# I’m such an idiot!!



## Nickbee (Nov 9, 2007)

I’m such an idiot!! I go to start cutting the rails / stiles for my walnut burl box project. I installed my 1/16” slot cutter and started making some test cuts (see pics). The wood was not feeding smoothly, and the walnut was smoking up! What’s going on? Turns out my slot cutter was installed “upside down”… I didn’t even think of this when putting it on the arbor. I hope I didn’t screw up the cutting heads… Put it down as a rookie mistake and someone out there learn from it!


----------



## Glenmore (Sep 10, 2004)

Should be okay. You aren't the only one here two weeks ago took my blade off my bandsaw and went to back on I put it on upside down now that is an idiot.  Ran my finger over it and it was upside down who would have thought.


----------



## bobj3 (Jan 17, 2006)

HI Nickbee

No big deal  this is the norm for left handed people,, and the fence is on the other side of the bit    ,,,, just joking 


=============



Nickbee said:


> I’m such an idiot!! I go to start cutting the rails / stiles for my walnut burl box project. I installed my 1/16” slot cutter and started making some test cuts (see pics). The wood was not feeding smoothly, and the walnut was smoking up! What’s going on? Turns out my slot cutter was installed “upside down”… I didn’t even think of this when putting it on the arbor. I hope I didn’t screw up the cutting heads… Put it down as a rookie mistake and someone out there learn from it!


----------



## Nickbee (Nov 9, 2007)

Thanks for the encouragement guys. The good news is the bit is fine. In fact it's better than fine. With it installed the proper way it cuts like a red-hot knife through butter which is what I expected from this bit. I'll be updating my build along thread in show and tell soon with some pics of the cuts...


----------



## curiousgeorge (Nov 6, 2006)

Live and learn, Nickbee. If you don't make mistakes you aren't doing anything.


----------



## karateed (Feb 7, 2006)

Hey Nickbee,

Mistakes don't make an idiot....not learning from them though might qualify a person for the position......seems you learned from your mistake so.....maybe you're just smart.....just a thought....

Ed......


----------



## Nickbee (Nov 9, 2007)

Thanks guys... I was just mad at myself for not thinking of looking for an orientation. Here are a few groves I cut last night (multiple passes). I'll update the build along thread tonight.


----------



## Hamlin (Dec 25, 2005)

Looking good so far Nick. 

BTW, we all have brain farts from time to time.


----------



## xplorx4 (Dec 1, 2008)

Nickbee you make a novas feel a little better, I sure seem to make more saw dust than anything else. After seeing your boxes, maybe there is hope for me. I know my wife hopes so after all the money I have spent.


----------



## bobj3 (Jan 17, 2006)

Hi Nickbee

I just can't wait till you discover the power of the T & G bit set,, "(multiple passes) " I see you do GREAT work with the standard bits 

With T & G set and a set of over size bearings I sure you will fall into a new class router user.. 

======



Nickbee said:


> Thanks guys... I was just mad at myself for not thinking of looking for an orientation. Here are a few groves I cut last night (multiple passes). I'll update the build along thread tonight.


----------



## pgeer (Sep 13, 2004)

bobj3 said:


> HI Nickbee
> 
> No big deal  this is the norm for left handed people,, and the fence is on the other side of the bit    ,,,, just joking
> 
> ...


Been there, Done that, Got the tee shirt! 

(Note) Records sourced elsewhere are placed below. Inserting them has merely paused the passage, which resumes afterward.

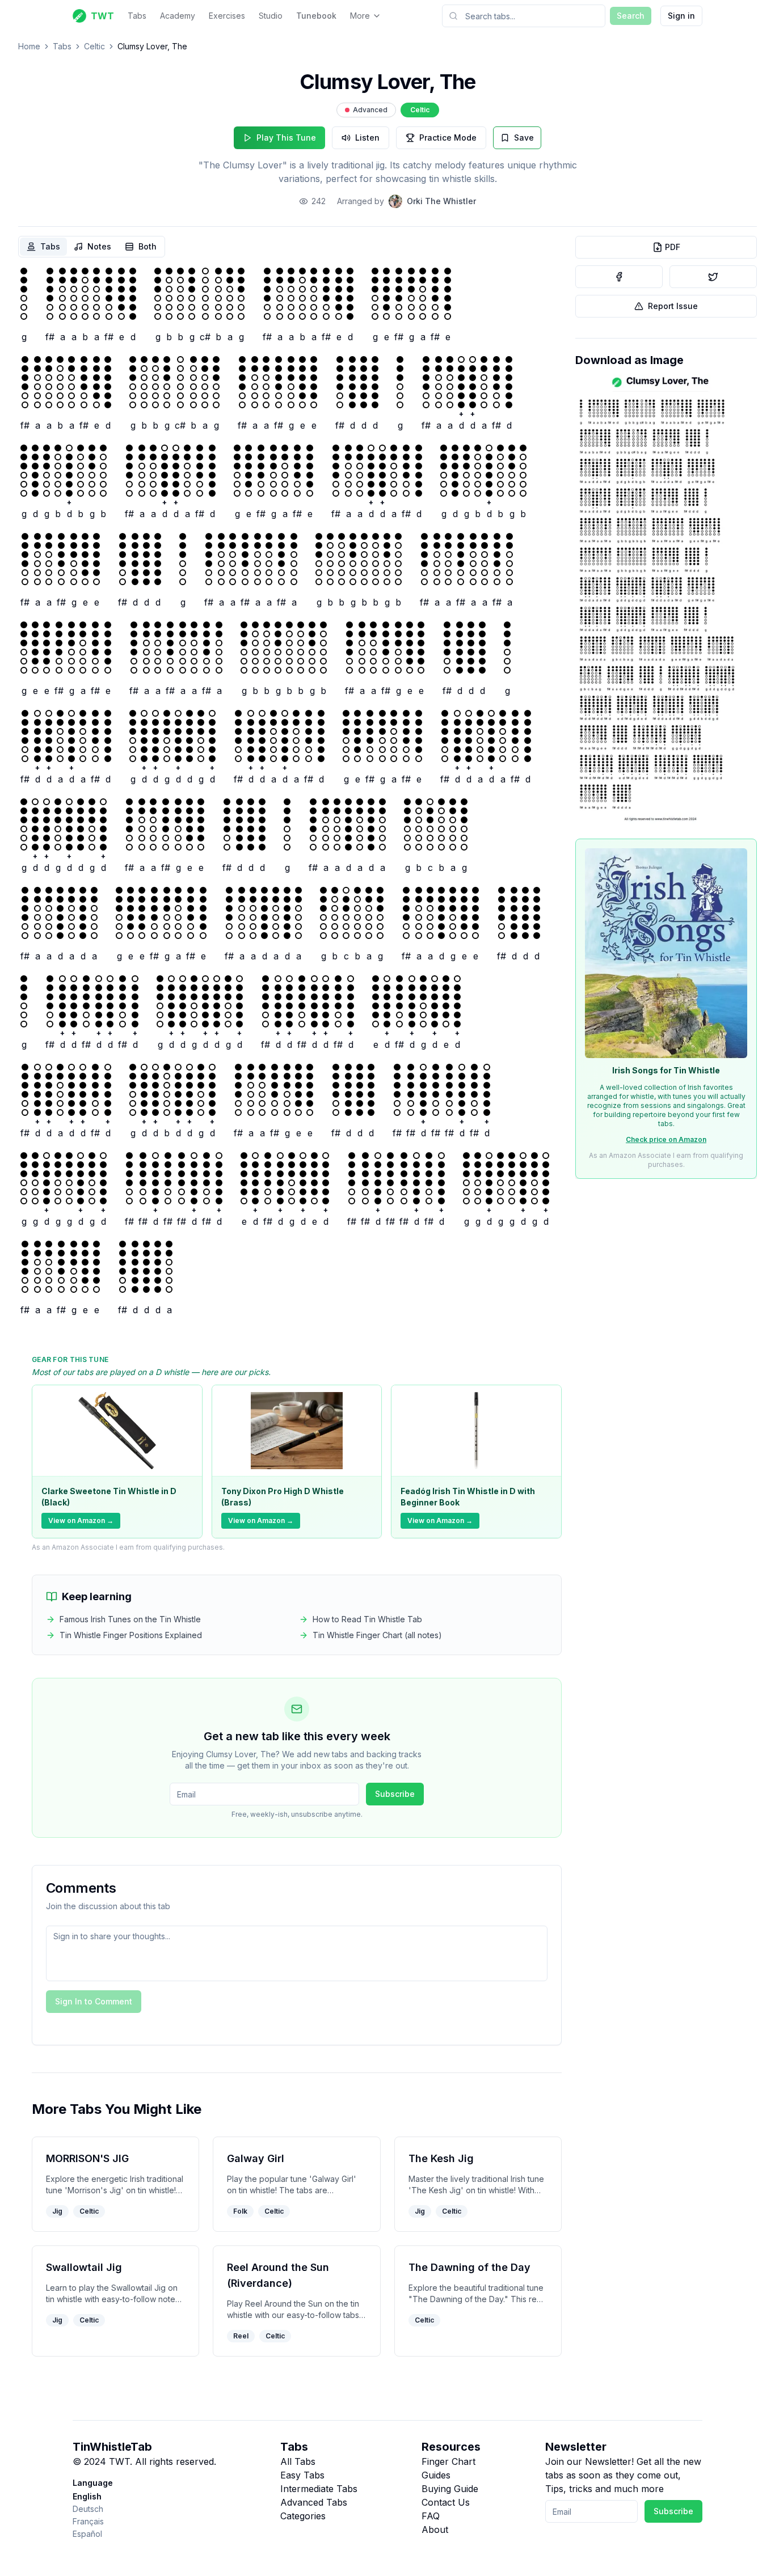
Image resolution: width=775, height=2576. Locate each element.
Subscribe (395, 1794)
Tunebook (316, 15)
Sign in (681, 15)
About (435, 2529)
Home (29, 46)
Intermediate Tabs (318, 2488)
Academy (177, 15)
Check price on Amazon (666, 1139)
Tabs (137, 15)
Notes (99, 246)
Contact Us (446, 2502)
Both (147, 246)
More (360, 15)
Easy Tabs (302, 2475)
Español (87, 2534)
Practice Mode (448, 137)
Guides (436, 2475)
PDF (672, 247)
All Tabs (297, 2461)
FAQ (431, 2516)
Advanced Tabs (313, 2502)
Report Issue (673, 306)
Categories (303, 2516)
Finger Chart (448, 2461)
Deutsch (88, 2509)
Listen (367, 137)
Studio (271, 15)
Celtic (94, 46)
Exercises (227, 15)
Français (88, 2521)
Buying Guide (450, 2488)
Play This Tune (286, 137)
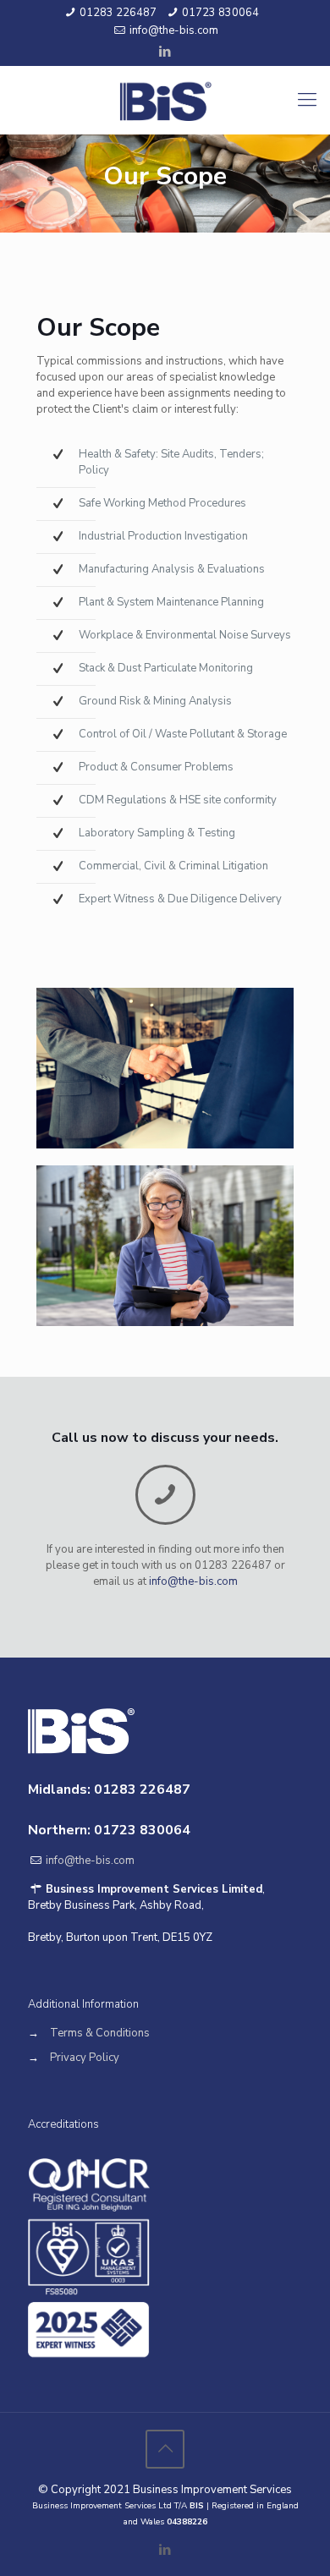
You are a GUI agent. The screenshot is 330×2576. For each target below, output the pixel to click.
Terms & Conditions (100, 2033)
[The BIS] (165, 99)
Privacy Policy (84, 2057)
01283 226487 (118, 12)
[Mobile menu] (307, 99)
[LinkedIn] (165, 51)
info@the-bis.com (173, 30)
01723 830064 (220, 12)
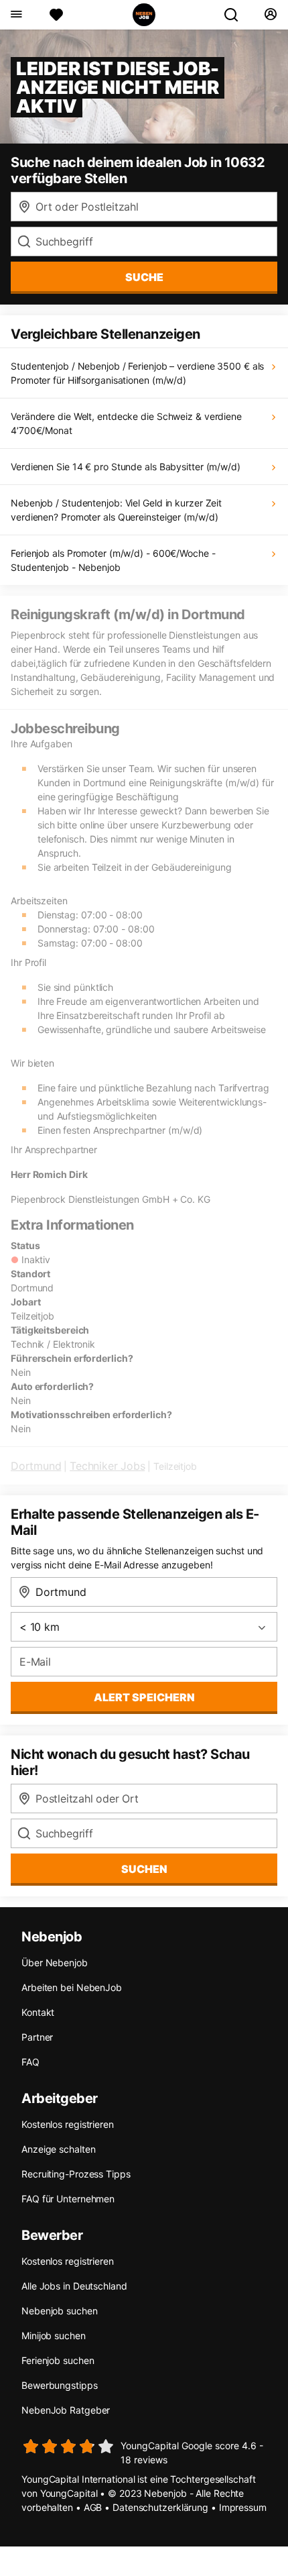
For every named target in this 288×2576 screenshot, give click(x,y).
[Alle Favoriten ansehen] (56, 14)
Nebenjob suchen (59, 2310)
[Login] (270, 15)
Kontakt (37, 2012)
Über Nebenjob (54, 1962)
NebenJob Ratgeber (65, 2410)
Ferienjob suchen (57, 2360)
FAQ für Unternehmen (68, 2198)
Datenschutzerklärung (160, 2507)
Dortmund (36, 1465)
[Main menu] (16, 15)
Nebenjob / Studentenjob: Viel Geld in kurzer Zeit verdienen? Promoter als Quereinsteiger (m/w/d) (116, 510)
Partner (37, 2037)
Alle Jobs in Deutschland (74, 2286)
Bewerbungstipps (59, 2385)
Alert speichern (144, 1697)
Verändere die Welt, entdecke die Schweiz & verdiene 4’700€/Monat (126, 423)
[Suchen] (236, 14)
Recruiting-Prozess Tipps (76, 2174)
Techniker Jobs (107, 1465)
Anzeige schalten (58, 2149)
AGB (93, 2507)
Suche (144, 277)
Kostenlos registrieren (67, 2124)
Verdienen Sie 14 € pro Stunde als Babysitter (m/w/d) (125, 466)
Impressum (243, 2507)
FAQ (30, 2062)
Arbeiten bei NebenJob (71, 1987)
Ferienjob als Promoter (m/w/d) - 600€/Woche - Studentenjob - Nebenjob (113, 560)
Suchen (144, 1869)
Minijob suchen (53, 2335)
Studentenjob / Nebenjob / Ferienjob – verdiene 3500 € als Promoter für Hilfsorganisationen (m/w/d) (137, 373)
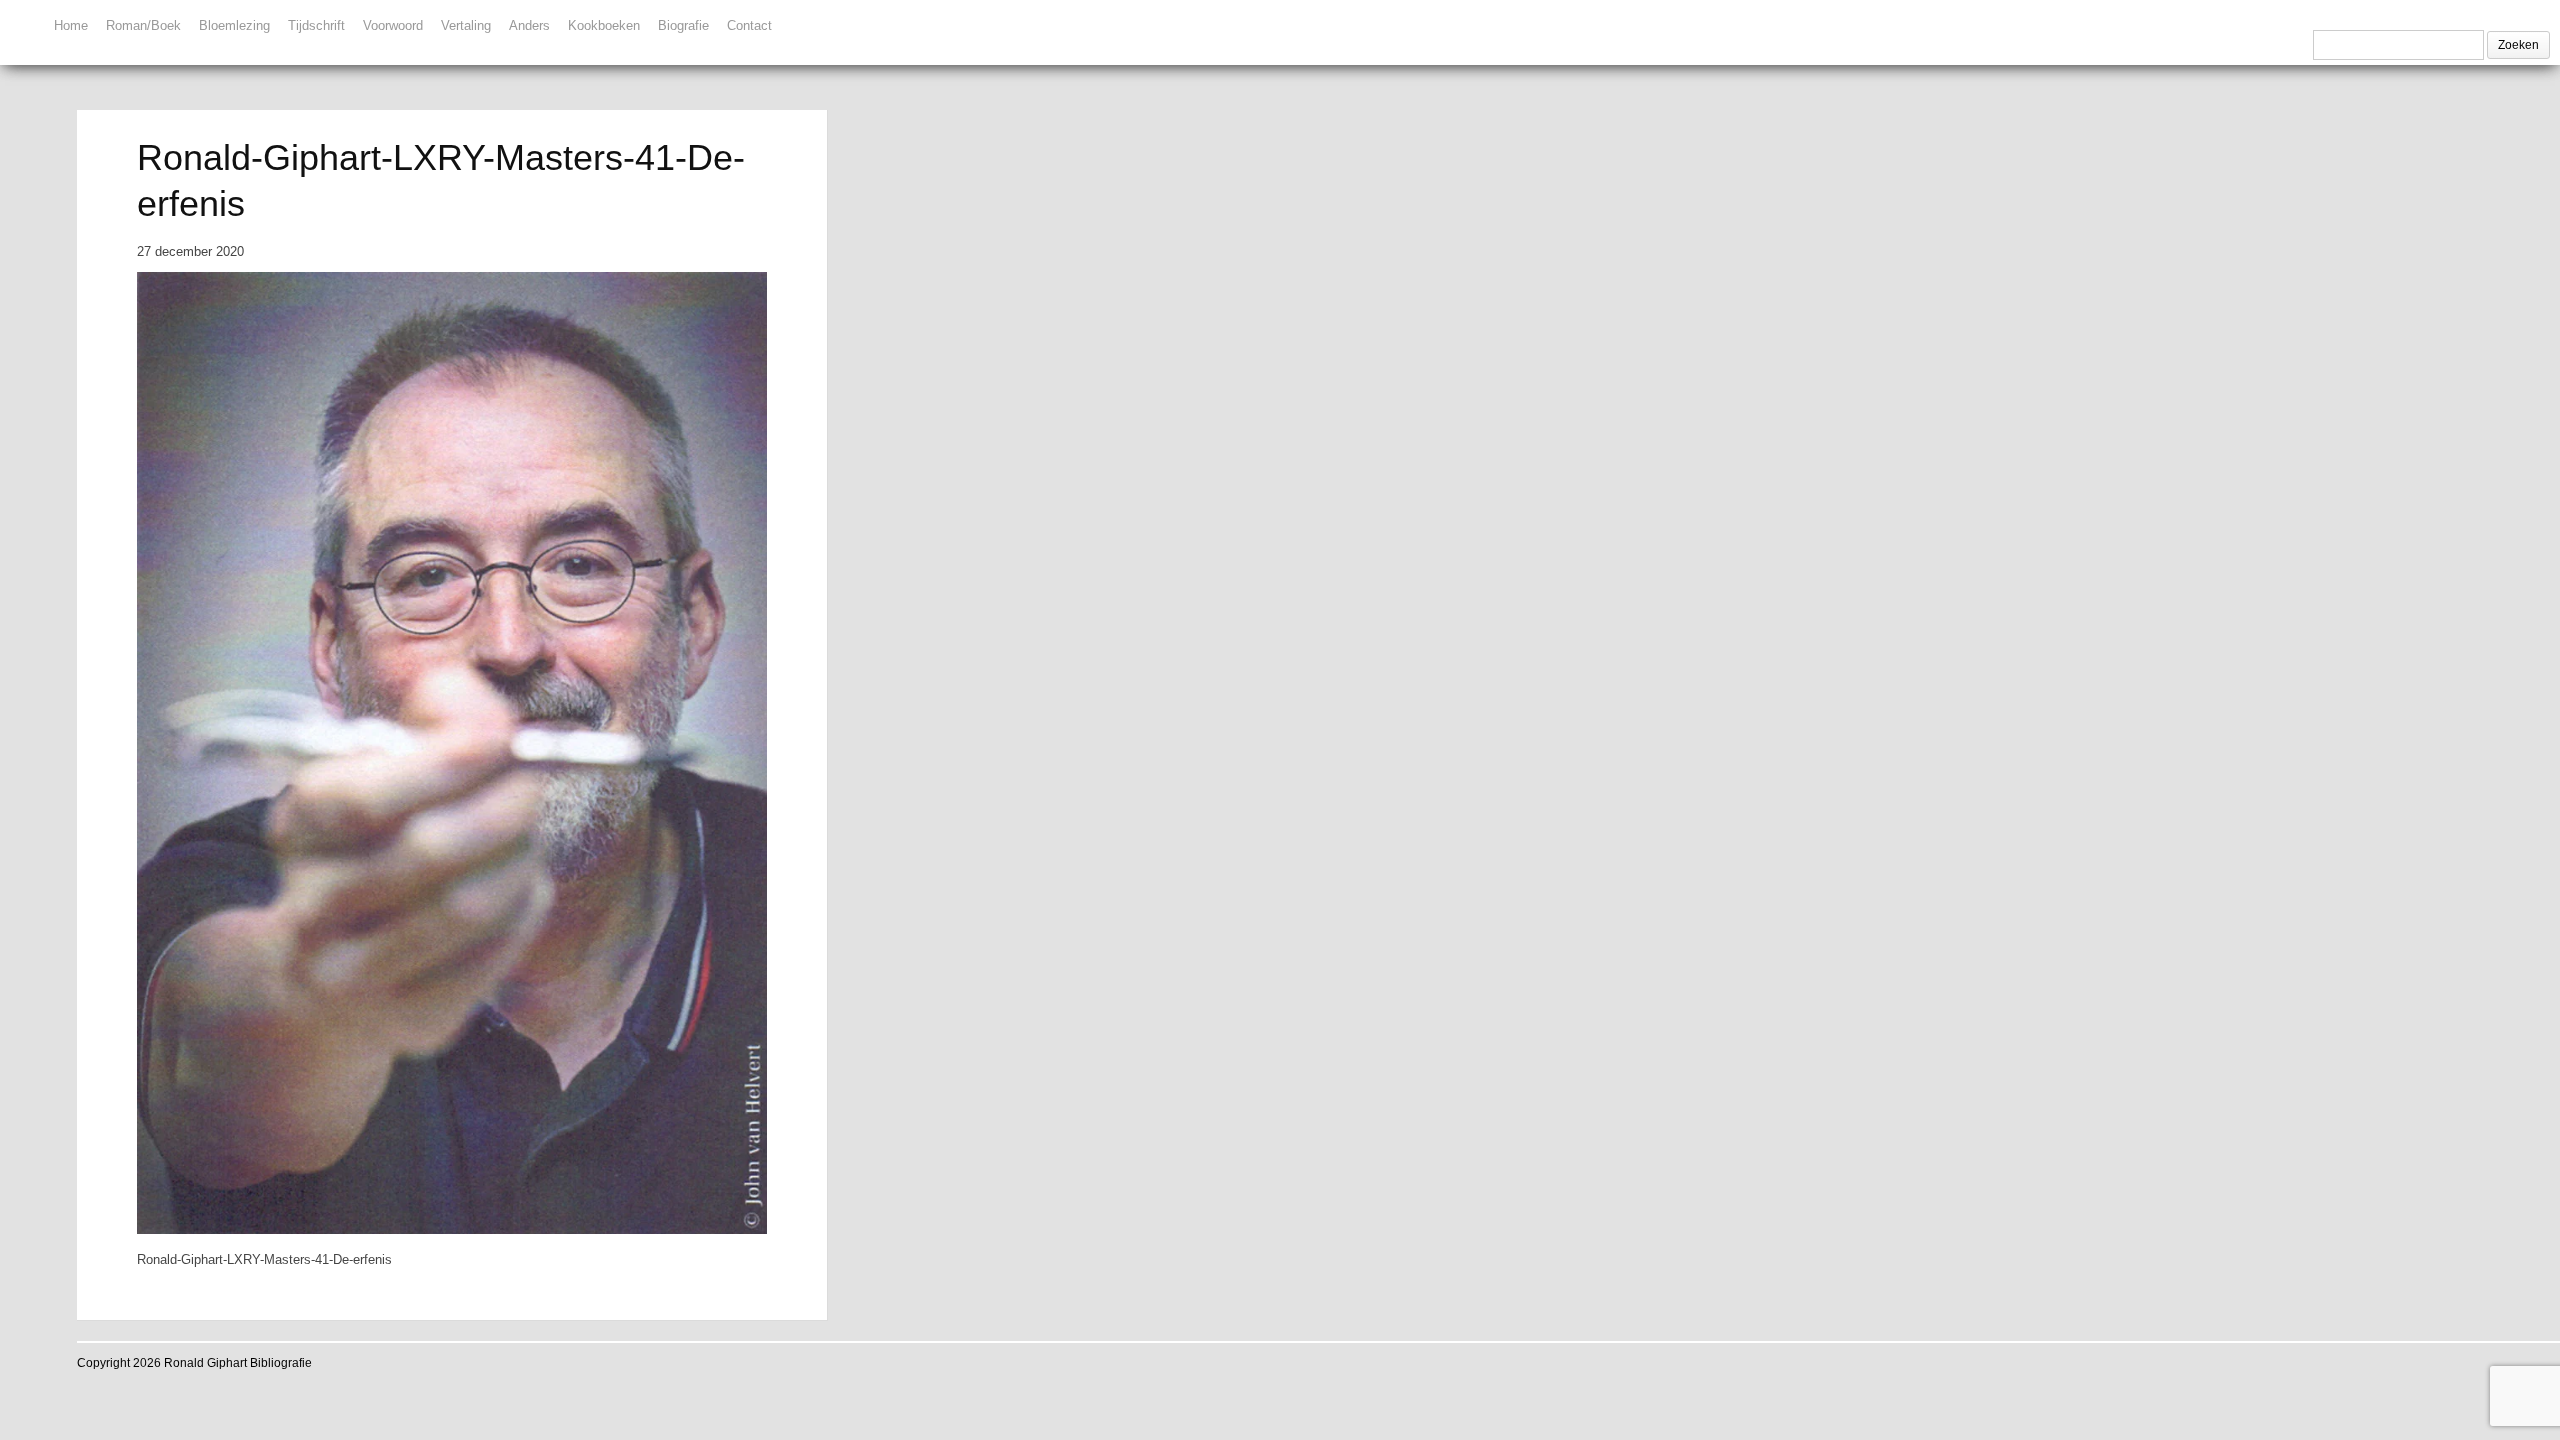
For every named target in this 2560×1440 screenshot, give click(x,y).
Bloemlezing (234, 25)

Heh Heh, I'll go along with that left handed thing  being a lefty myself


----------



## bobj3 (Jan 17, 2006)

Hi Paul

They say left hand people are smarter than right hand people and I think that's true, they use both sides of the brain  but they still wipe with the right hand because the TP is on the right side the norm...This I'm not sure of this because I'm right handed but it sure looks that way to me...I don't watch people wipe   LOL LOL and the controls for the dump machine are made for right handed people 

It's a right hand world I think,,,   

=========


pgeer said:


> Been there, Done that, Got the tee shirt!
> 
> Heh Heh, I'll go along with that left handed thing  being a lefty myself


----------



## Ralph Barker (Dec 15, 2008)

Have you heard about the blond woodworker who complained about how inconvenient it was to hold work pieces against the bottom surface of the router table? (vision of plate-mounted router sitting on top)


----------



## a1tomo (Dec 3, 2008)

My Grandson was helping to make a chair for his Mom and drilled a hole in wrong place (where it showed). Naturally, he was feeling pretty bad until I explained; " If you want perfection, go to the furniture store, most people will never notice your goof and the ones that do will know it is hand made".


----------



## pgeer (Sep 13, 2004)

bobj3 said:


> Hi Paul
> 
> They say left hand people are smarter than right hand people and I think that's true, they use both sides of the brain  but they still wipe with the right hand because the TP is on the right side the norm...This I'm not sure of this because I'm right handed but it sure looks that way to me...I don't watch people wipe   LOL LOL and the controls for the dump machine are made for right handed people
> 
> ...


That's funny, it is a right handed world.... but I'm usually standing when finishing up the paper work, so that puts everything on the left. LOL


----------